Directive.
Copy word for word the part of the post on Kasab's hanging that runs from "I’m well confused" to "the Maharashtra government.".

On November 8th, 2012, the President rejected the mercy plea submitted to him, exercising the authority granted him by Article 72 of the Indian constitution.
On Sunday, while Mumbai was glued to Bal Thackeray’s funeral procession, Kasab was taken from Mumbai to Pune’s Yerwada Jail, which is one of 2 hanging facilities in Maharashtra. Apparently, the hanging was supposed to happen on a different date but despite the last-minute change, his family in Pakistan was informed, as per procedure. Kasab was asked if he had any will or a last wish. He said no to both. The Indian government has emphasised that every bit of process was duly followed.
The question of whether the death sentence should exist is, no doubt, something that we’ll all beat our heads against because of course, it isn’t humane regardless of how horrible the crime. Let’s not forget, Kasab was a boy sold by his parents to mullahs and then abandoned by his homeland at a moment of personal crisis; a brainwashed boy who did some horrific things, yet still a boy. To put things in perspective: Bal Thackeray got state honours for politics that are arguably as hateful as Kasab’s and Israel at the moment is killing Palestinians mercilessly without even the lightest rap on its knuckles. Kasab was 25 when he was hanged this morning. He was 21 when he took part in the three-pronged terror attack that killed hundreds of innocent people in Mumbai.
I’m well confused about the validity of death sentences, but it’s a sign of what a gnarly cynic I am that the question of human rights didn’t even strike me when I heard the news about 30 minutes after the hanging. What I thought was, “Bloody politicians.” Why? Because Kasab’s name was the 17th name in the list submitted to the President and that’s the one that got picked. Meanwhile, Jaish-e-Mohammad terrorist Afzal Guru has been on death row from 2004. But hanging (or pardoning) Guru wouldn’t help the Congress party (currently in power in Maharashtra) counter the sympathy wave for Shiv Sena after Bal Thackeray’s death when elections roll around, would it? Neither would it help acquire some sort of high ground when the winter session of Parliament opens.
EDITED TO ADD: Kasab is being buried in Yerwada Jail. This was just confirmed by the Maharashtra government.
EDITED TO ADD: I was fed incorrect information. Kasab wasn’t transported to Pune on Sunday. He was taken on Monday, which totally destroys the image I had in my head of the city flooded with Bal Thackeray supporters coming in and Kasab’s little entourage whizzing out at the same time.

Records locating words and elements:
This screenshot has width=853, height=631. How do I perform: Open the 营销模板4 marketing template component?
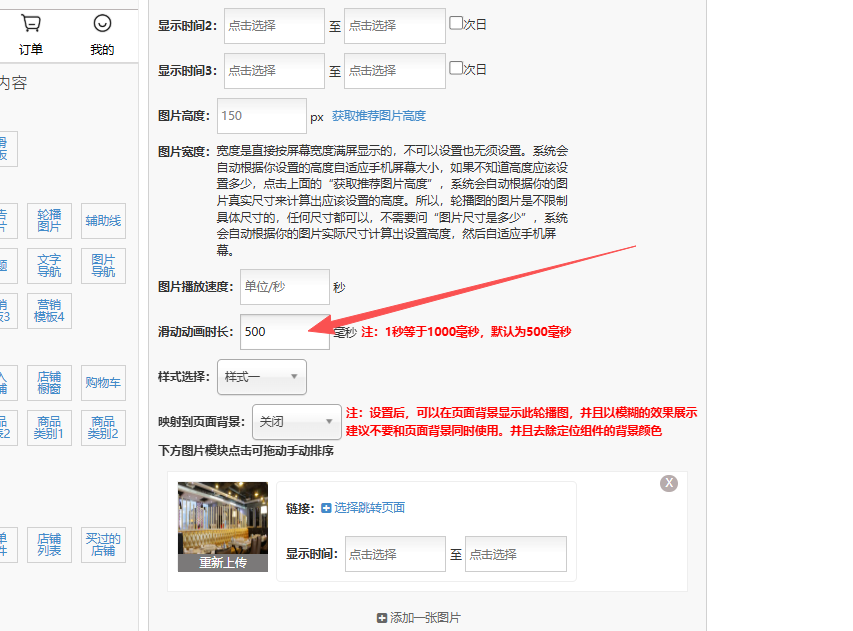click(50, 311)
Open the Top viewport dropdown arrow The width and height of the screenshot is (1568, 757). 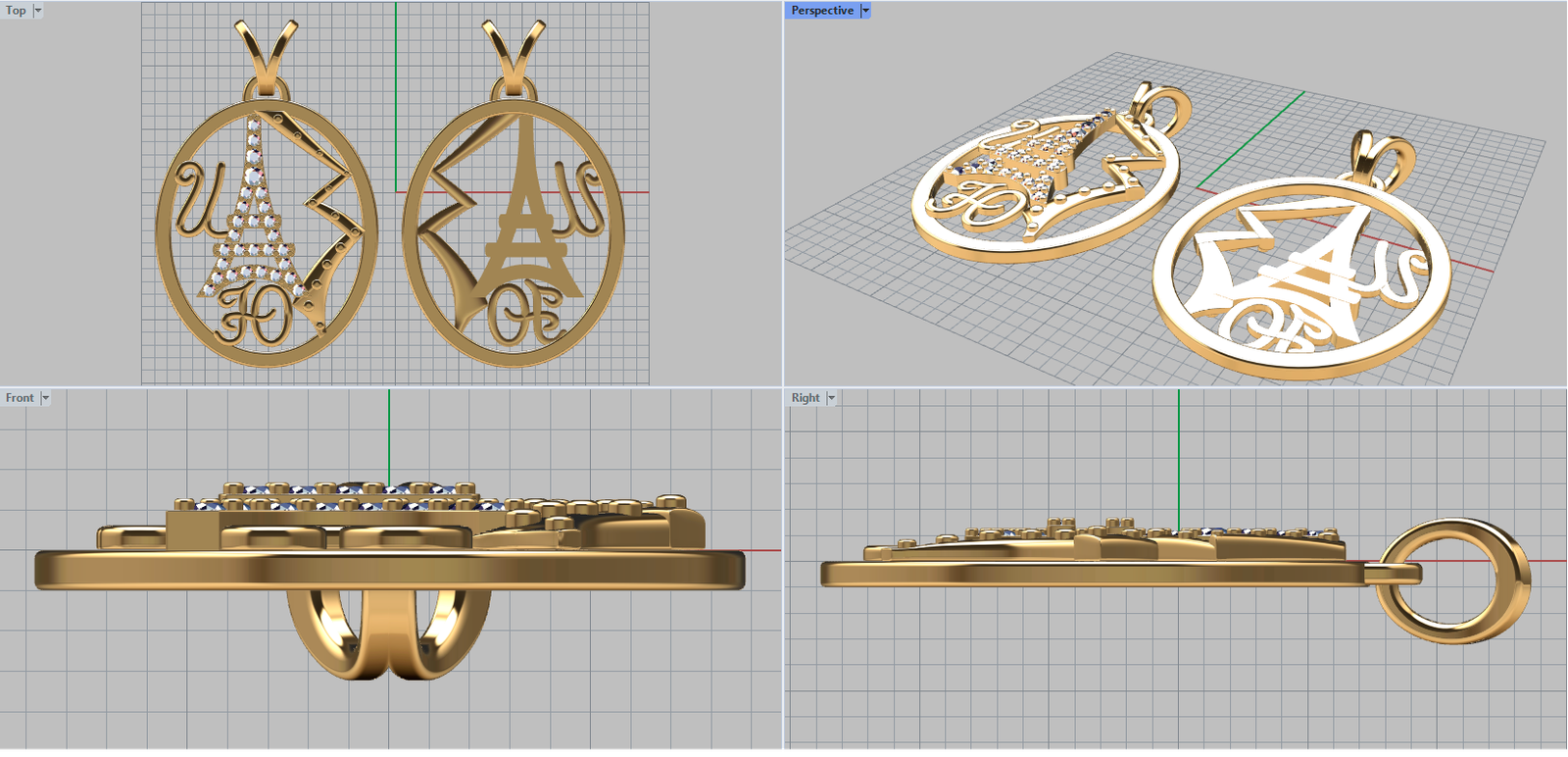38,11

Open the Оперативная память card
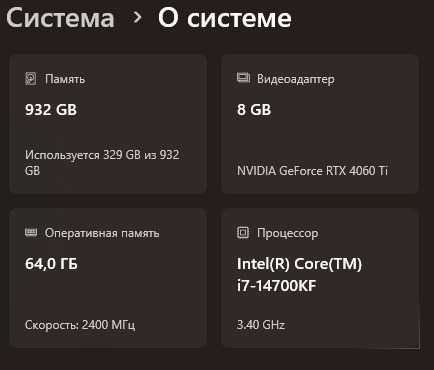(x=108, y=278)
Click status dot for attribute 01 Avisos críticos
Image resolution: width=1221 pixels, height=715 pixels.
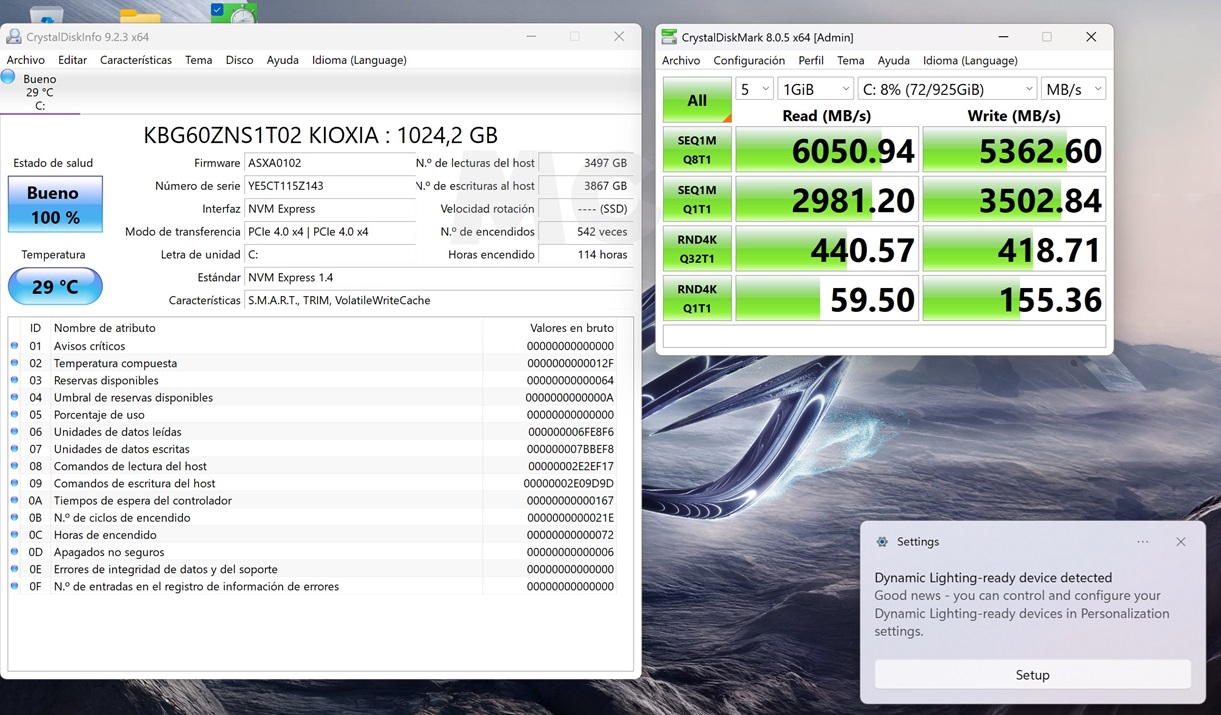(x=14, y=346)
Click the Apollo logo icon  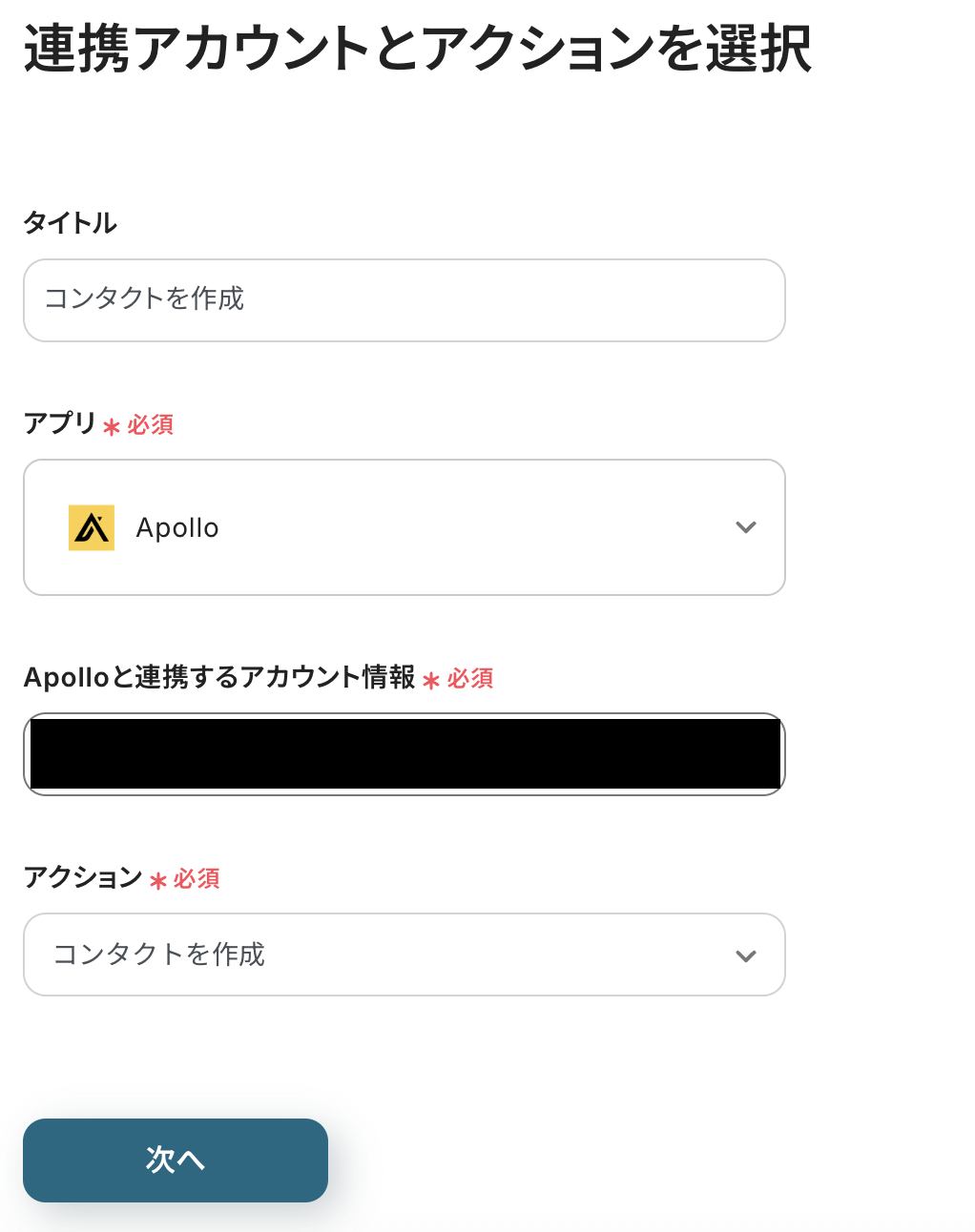[x=92, y=527]
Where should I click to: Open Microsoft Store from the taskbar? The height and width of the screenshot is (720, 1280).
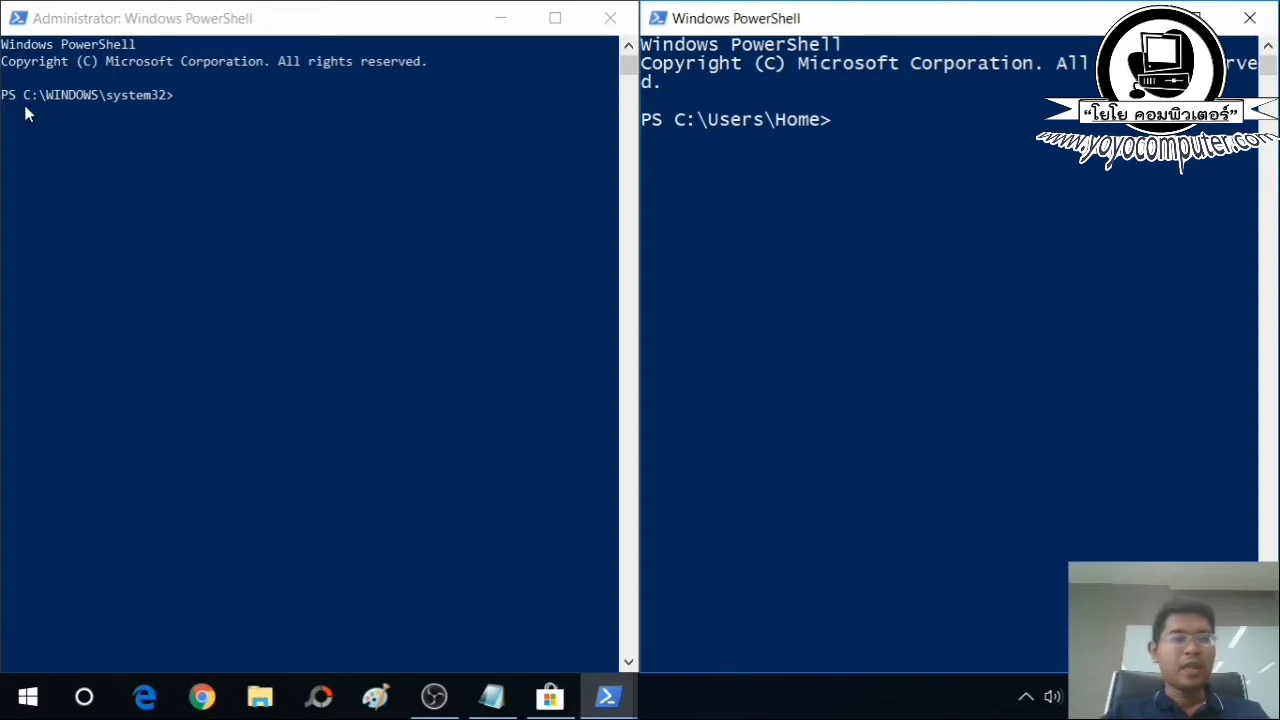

Exercise response.
I’m well confused about the validity of death sentences, but it’s a sign of what a gnarly cynic I am that the question of human rights didn’t even strike me when I heard the news about 30 minutes after the hanging. What I thought was, “Bloody politicians.” Why? Because Kasab’s name was the 17th name in the list submitted to the President and that’s the one that got picked. Meanwhile, Jaish-e-Mohammad terrorist Afzal Guru has been on death row from 2004. But hanging (or pardoning) Guru wouldn’t help the Congress party (currently in power in Maharashtra) counter the sympathy wave for Shiv Sena after Bal Thackeray’s death when elections roll around, would it? Neither would it help acquire some sort of high ground when the winter session of Parliament opens.
EDITED TO ADD: Kasab is being buried in Yerwada Jail. This was just confirmed by the Maharashtra government.